When he was ordained a deacon in 2012, Clark told the Clarion Herald that among his role models was Fr. Patrick Wattigny, a high school chaplain who admitted this month that in 2013 he sexually abused a minor, and who is accused of sending “grooming” text messages to a high school student earlier this year. 

Priests in the Archdiocese of New Orleans told CNA that Clark is a quiet guy with a reputation among the presbyterate for keeping to himself. Priests in the archdiocese said that Clark’s nickname in the seminary was Lurch, in reference to the gloomy, shambling butler on television’s The Addams Family.

Some priests said that Clark is regarded as kind, attentive to the Serra Club and other projects, but was known by some to have a compulsive video game habit, sometimes staying up all night to play games.
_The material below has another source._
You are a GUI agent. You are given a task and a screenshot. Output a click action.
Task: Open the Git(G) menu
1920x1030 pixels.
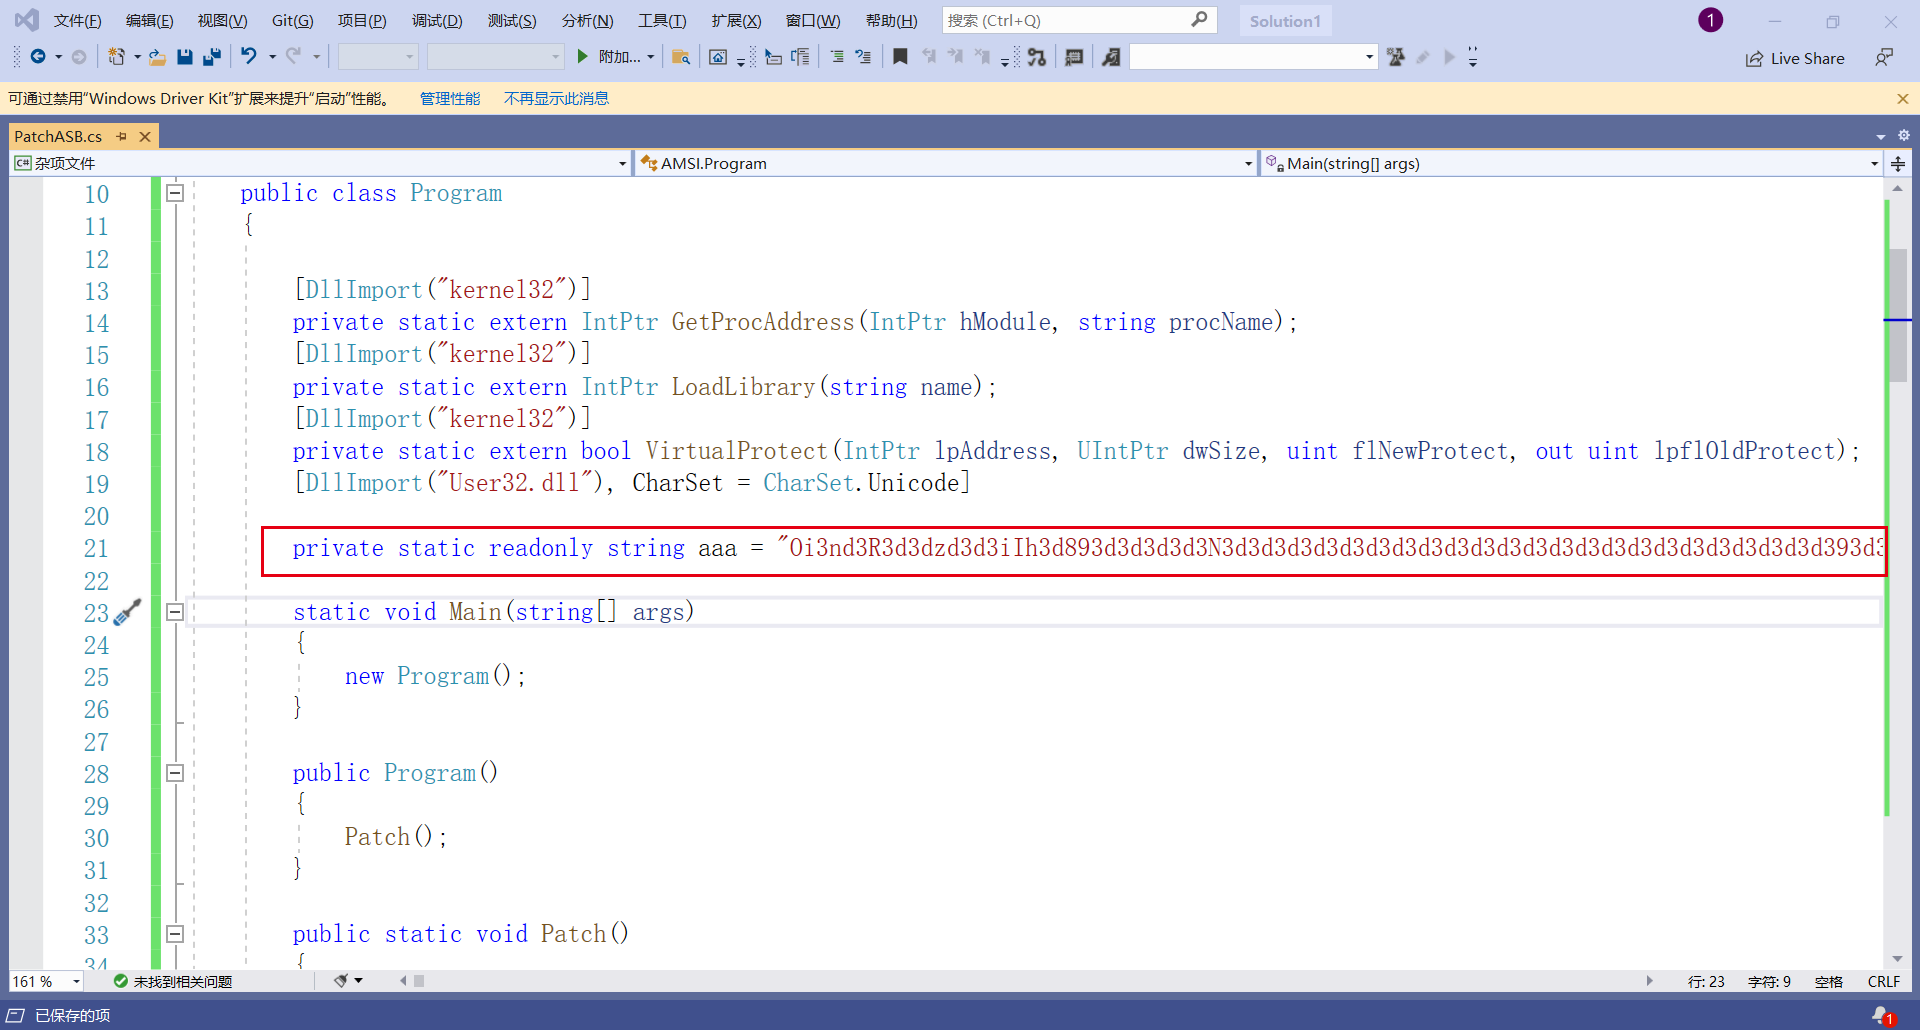tap(292, 21)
Priests also told CNA that they are praying for Clark and his parish. Some speculated that the priest might have gotten involved with the women through a pornography addiction, and failed to appreciate the escalating circumstances or ask for help until it was too late, especially regarding the demonic aspect of the pornographic performance he filmed.

Still, one priest said that while many in the presbyterate are surprised by Clark’s action, the priest has no excuse for his choices.

Chistopher Baglow, a theologian who taught Clark in seminary, told CNA that he believes Clark’s misdeeds point to a problem with seminary evaluation.

In the seminary, nothing about Clark’s behavior suggested that the priest would later do the things he is accused of, Baglow said. But he did recall concerns about the seminarian.

The theologian remembered Clark for being a student who didn’t participate in class, was negligent of assignments and seemed often “to be flying under the radar.”

“It was clear he wasn’t trying, and some made it known,” Baglow said. “It was often countered that pastoral gifts and holiness do not require great theological genius, and the concern was expressed by some colleagues that we should avoid focusing too much on academics.”

But Baglow said his concern about Clark, or other students who gave evidence of not trying, was not about academics, but about character.

Baglow said he does not expect academic excellence from all students. But he does believe seminaries should expect effort, and evidence of virtue in students and seminary life.

“Tolerating mediocrity in a man allows tolerance for other kinds of unacceptable things.”

“Mediocrity can be a cover for other problems — sometimes very serious problems,” Baglow said.

Condoning “mediocrity” in the evaluation of seminarians, the theologian said, lowers the Church’s standards in the caliber of men who become priests. The Church should accept men for priesthood who want to be excellent academically, spiritually, pastorally, and morally, Baglow told CNA.

The theologian told CNA that in his view “the system isn’t broken, it’s just missing a part.”

He urged that seminaries develop committees of “well-formed knowledgeable Catholic lay people who are part of vocation evaluation and discernment.”

Such committees would give recommendations about the suitability of candidates for orders independent of seminary staff or faculty, Baglow said, giving bishops the benefit of perspective and judgment outside the clerical and ecclesiastical milieu.

CNA asked the Archdiocese of New Orleans what canonical penalties Clark could face, and whether he will face the prospect of penal or administrative laicization.

“It is Archbishop Aymond’s intention that Travis Clark never again practice priestly ministry. He is in conversations with canon lawyers about the appropriate actions to take moving forward,” the archdiocesan spokesperson said.